#### Exercise task:
Render every line of the rows below as a numbered list, leaving out any blank lines.

Pointing rows for text and elements
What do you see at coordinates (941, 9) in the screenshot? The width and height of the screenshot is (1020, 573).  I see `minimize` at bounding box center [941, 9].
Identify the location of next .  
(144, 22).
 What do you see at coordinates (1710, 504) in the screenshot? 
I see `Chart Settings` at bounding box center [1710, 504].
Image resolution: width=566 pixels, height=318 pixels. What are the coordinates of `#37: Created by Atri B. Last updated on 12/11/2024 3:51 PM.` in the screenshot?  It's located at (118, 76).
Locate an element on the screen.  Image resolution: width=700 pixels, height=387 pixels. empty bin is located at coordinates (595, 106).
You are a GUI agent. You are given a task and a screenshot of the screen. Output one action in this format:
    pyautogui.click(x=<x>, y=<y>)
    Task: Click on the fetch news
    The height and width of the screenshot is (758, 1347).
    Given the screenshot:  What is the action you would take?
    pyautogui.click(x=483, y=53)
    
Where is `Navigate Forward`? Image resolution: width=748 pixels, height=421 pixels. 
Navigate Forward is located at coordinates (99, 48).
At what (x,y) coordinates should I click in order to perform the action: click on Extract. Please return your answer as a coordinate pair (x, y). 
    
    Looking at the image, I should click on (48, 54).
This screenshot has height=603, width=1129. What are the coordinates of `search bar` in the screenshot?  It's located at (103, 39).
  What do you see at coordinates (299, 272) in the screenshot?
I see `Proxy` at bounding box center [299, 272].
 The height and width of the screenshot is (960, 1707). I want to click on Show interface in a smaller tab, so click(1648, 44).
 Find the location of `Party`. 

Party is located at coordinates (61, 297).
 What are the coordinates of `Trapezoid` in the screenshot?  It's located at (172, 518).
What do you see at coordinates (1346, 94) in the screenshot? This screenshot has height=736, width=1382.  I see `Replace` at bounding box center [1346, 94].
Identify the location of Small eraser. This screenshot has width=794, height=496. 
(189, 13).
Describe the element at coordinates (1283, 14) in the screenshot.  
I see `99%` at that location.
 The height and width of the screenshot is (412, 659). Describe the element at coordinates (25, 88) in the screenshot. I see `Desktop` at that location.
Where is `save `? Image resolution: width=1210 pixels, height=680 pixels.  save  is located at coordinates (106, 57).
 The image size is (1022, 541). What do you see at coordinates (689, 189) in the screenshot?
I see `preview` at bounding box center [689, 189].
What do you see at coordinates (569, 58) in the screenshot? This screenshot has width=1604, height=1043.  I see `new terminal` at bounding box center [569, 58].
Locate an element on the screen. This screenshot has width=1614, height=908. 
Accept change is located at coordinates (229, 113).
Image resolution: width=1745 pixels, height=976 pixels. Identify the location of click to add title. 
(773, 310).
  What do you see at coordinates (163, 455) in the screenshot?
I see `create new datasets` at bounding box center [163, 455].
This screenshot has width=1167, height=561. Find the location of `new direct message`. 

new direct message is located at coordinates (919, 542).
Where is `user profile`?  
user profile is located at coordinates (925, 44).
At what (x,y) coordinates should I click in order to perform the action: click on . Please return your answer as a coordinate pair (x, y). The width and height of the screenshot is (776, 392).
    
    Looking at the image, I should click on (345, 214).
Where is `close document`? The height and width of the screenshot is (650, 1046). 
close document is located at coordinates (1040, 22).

#### Written answer:
1. What do you see at coordinates (941, 9) in the screenshot? The width and height of the screenshot is (1020, 573).  I see `minimize` at bounding box center [941, 9].
2. Identify the location of next .  
3. (144, 22).
4.  What do you see at coordinates (1710, 504) in the screenshot? 
5. I see `Chart Settings` at bounding box center [1710, 504].
6. Image resolution: width=566 pixels, height=318 pixels. What are the coordinates of `#37: Created by Atri B. Last updated on 12/11/2024 3:51 PM.` in the screenshot?  It's located at (118, 76).
7. Locate an element on the screen.  Image resolution: width=700 pixels, height=387 pixels. empty bin is located at coordinates (595, 106).
8. You are a GUI agent. You are given a task and a screenshot of the screen. Output one action in this format:
9.     pyautogui.click(x=<x>, y=<y>)
10.     Task: Click on the fetch news
11.     The height and width of the screenshot is (758, 1347).
12.     Given the screenshot:  What is the action you would take?
13.     pyautogui.click(x=483, y=53)
14. Where is `Navigate Forward`? Image resolution: width=748 pixels, height=421 pixels. 
15. Navigate Forward is located at coordinates (99, 48).
16. At what (x,y) coordinates should I click in order to perform the action: click on Extract. Please return your answer as a coordinate pair (x, y). 
17.     Looking at the image, I should click on (48, 54).
18. This screenshot has height=603, width=1129. What are the coordinates of `search bar` in the screenshot?  It's located at (103, 39).
19.   What do you see at coordinates (299, 272) in the screenshot?
20. I see `Proxy` at bounding box center [299, 272].
21.  The height and width of the screenshot is (960, 1707). I want to click on Show interface in a smaller tab, so click(1648, 44).
22.  Find the location of `Party`. 
23. Party is located at coordinates (61, 297).
24.  What are the coordinates of `Trapezoid` in the screenshot?  It's located at (172, 518).
25. What do you see at coordinates (1346, 94) in the screenshot? This screenshot has height=736, width=1382.  I see `Replace` at bounding box center [1346, 94].
26. Identify the location of Small eraser. This screenshot has width=794, height=496. 
27. (189, 13).
28. Describe the element at coordinates (1283, 14) in the screenshot.  
29. I see `99%` at that location.
30.  The height and width of the screenshot is (412, 659). Describe the element at coordinates (25, 88) in the screenshot. I see `Desktop` at that location.
31. Where is `save `? Image resolution: width=1210 pixels, height=680 pixels.  save  is located at coordinates (106, 57).
32.  The image size is (1022, 541). What do you see at coordinates (689, 189) in the screenshot?
33. I see `preview` at bounding box center [689, 189].
34. What do you see at coordinates (569, 58) in the screenshot? This screenshot has width=1604, height=1043.  I see `new terminal` at bounding box center [569, 58].
35. Locate an element on the screen. This screenshot has width=1614, height=908. 
36. Accept change is located at coordinates (229, 113).
37. Image resolution: width=1745 pixels, height=976 pixels. Identify the location of click to add title. 
38. (773, 310).
39.   What do you see at coordinates (163, 455) in the screenshot?
40. I see `create new datasets` at bounding box center [163, 455].
41. This screenshot has width=1167, height=561. Find the location of `new direct message`. 
42. new direct message is located at coordinates (919, 542).
43. Where is `user profile`?  
44. user profile is located at coordinates (925, 44).
45. At what (x,y) coordinates should I click in order to perform the action: click on . Please return your answer as a coordinate pair (x, y). The width and height of the screenshot is (776, 392).
46.     Looking at the image, I should click on (345, 214).
47. Where is `close document`? The height and width of the screenshot is (650, 1046). 
48. close document is located at coordinates (1040, 22).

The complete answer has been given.